Born in New Westminster on October 15, 1950, Lewthwaite developed his box lacrosse skills in the Royal City’s Sapperton district, but by age 15 he was considered too big to continue playing at the Juvenile level.

Instead, he lined up with the New Westminster Junior B team that captured the 1966 Canadian championship in Port Arthur.

The following year, Lewthwaite joined the Junior A Salmonbellies, which made unsuccessful challenges for the 1967 and 1968 Minto Cups.

Meanwhile, he found the Senior ‘bellies coveting his talents.

In his first Senior contest in 1967 (he was not yet 17 years old) he scored two goals.

After the 1968 Minto Cup series, he played a pivotal role in the ‘bellies’ National Lacrosse Association professional championship victory over Detroit.

By 1969, Lewthwaite was 6’3”, 230-lbs, fleet of foot, a deadly shooter, a natural play maker and a rib-crunching checker.

At the age of 18, he became a permanent member of the Senior Salmonbellies, registering 87 points in his first 27 games.

Between 1970 and 1974, Lewthwaite and his teammates captured 3 Mann Cups in 4 trips to the Canadian championships.

Nicknamed “Lurch” by his teammates after the character on TV’s Addams Family, Lewthwaite preferred floor time to the penalty box, but due to his imposing size, he often found himself in the role of team policeman.

Some of his confrontations with Vancouver’s Ward Sanderson and Coquitlam’s Kevin Parsons are fondly remembered by advocates of the lacrosse school of hard knocks.

In 1975, the upstart pro National Lacrosse League team in Boston drafted Lewthwaite in the first round, but traded him to the long Island Tomahawks where he accumulated 140 points in 47 games; however, he also seriously injured his knee.
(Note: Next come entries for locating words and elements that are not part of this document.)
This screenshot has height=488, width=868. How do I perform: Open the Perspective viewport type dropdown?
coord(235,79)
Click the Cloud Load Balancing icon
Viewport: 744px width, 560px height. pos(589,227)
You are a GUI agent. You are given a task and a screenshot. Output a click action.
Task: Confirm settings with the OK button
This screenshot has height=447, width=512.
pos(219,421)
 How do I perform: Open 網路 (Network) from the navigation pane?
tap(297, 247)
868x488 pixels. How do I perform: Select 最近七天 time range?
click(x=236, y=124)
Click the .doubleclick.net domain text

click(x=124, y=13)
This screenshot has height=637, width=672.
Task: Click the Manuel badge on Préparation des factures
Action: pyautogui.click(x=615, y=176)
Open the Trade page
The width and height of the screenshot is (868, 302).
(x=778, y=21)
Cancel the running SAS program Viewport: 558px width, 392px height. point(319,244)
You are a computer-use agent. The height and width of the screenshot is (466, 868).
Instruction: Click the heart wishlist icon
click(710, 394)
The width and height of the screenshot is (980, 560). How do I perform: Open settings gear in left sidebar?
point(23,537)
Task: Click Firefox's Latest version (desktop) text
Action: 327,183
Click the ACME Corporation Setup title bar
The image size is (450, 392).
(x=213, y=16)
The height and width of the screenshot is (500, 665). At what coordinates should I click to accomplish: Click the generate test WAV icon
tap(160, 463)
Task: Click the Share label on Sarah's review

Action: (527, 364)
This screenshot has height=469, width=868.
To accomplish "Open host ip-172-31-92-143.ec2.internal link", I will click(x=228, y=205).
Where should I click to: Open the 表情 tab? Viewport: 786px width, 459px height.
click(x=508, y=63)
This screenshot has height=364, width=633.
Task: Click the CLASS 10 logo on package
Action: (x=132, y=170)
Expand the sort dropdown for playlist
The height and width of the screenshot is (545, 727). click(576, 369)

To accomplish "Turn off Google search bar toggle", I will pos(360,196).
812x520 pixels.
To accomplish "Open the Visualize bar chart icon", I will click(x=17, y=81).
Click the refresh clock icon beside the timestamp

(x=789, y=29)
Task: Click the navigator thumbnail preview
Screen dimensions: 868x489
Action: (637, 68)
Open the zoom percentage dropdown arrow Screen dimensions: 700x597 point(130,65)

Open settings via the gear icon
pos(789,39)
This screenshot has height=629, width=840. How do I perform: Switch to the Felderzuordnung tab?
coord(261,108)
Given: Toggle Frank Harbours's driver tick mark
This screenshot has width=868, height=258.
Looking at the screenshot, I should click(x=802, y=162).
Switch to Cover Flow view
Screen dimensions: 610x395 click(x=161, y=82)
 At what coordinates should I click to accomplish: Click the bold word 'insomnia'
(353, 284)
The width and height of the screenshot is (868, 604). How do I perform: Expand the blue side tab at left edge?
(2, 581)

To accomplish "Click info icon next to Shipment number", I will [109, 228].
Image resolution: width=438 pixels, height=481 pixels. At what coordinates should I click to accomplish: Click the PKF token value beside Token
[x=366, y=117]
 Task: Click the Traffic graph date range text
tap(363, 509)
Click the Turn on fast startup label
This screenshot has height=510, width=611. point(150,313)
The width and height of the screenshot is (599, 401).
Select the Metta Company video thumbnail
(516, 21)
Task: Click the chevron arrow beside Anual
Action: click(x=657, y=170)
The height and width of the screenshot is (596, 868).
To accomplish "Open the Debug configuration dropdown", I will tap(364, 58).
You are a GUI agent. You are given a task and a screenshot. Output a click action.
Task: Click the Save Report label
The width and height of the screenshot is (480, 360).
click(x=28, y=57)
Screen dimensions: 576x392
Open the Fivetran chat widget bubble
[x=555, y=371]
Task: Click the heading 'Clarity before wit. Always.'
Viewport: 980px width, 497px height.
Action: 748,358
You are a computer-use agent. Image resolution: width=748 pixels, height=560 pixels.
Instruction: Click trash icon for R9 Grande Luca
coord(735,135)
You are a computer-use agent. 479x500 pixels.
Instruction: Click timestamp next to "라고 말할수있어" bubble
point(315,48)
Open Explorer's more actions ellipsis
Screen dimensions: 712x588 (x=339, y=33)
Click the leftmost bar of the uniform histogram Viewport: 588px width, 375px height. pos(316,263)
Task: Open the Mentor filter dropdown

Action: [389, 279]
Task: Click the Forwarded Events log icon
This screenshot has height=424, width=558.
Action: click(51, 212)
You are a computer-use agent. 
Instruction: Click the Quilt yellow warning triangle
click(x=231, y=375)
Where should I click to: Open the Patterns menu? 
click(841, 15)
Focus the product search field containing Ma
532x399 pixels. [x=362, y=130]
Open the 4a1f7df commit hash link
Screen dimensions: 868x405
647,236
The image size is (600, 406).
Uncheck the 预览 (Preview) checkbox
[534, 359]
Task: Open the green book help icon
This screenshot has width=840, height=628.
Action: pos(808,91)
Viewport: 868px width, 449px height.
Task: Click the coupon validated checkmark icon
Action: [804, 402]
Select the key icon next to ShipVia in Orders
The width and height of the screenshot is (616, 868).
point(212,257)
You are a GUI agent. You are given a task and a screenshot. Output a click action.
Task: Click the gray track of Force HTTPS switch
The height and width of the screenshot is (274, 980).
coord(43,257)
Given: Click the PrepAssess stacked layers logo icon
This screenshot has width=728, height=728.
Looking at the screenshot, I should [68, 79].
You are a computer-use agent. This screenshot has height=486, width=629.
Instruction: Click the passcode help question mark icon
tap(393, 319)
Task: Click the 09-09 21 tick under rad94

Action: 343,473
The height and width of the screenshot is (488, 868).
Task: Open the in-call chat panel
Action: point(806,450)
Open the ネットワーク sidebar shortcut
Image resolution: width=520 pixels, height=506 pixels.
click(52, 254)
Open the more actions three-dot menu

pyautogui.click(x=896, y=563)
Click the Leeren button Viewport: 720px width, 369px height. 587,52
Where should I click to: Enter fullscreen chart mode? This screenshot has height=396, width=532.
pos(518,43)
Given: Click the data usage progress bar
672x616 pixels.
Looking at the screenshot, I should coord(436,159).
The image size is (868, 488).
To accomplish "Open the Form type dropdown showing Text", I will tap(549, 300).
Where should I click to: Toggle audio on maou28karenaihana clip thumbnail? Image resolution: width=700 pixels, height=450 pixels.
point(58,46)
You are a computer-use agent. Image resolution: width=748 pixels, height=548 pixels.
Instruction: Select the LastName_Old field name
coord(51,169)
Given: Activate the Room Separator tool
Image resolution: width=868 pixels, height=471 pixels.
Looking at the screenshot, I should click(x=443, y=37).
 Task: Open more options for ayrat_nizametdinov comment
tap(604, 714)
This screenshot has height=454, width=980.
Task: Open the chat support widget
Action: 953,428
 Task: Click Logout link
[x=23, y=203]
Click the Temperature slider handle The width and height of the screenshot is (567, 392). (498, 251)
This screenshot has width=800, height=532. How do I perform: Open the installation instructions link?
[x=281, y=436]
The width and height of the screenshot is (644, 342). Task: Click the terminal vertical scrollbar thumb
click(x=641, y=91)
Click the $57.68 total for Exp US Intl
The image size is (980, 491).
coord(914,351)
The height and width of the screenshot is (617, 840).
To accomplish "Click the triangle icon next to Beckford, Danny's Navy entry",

Famed New York sports medicine specialist Dr. Morris Cowen rebuilt his left
knee, but the criss-crossing scars were mute evidence of the obvious: at the age of 25,
Lewthwaite’s playing career was virtually at an end.

He limped through just 27 more games over the next three years before retiring.

In 269 games with the Salmonbellies and Long Island, he scored 308 goals and 443 assists for 751 points.

After one season as co-coach of a Senior B team, he took over the coaching reins for the Salmonbellies in 1978.

Over the next 21 years, Lewthwaite held similar positions with Coquitlam, Richmond, Burnaby and Maple Ridge.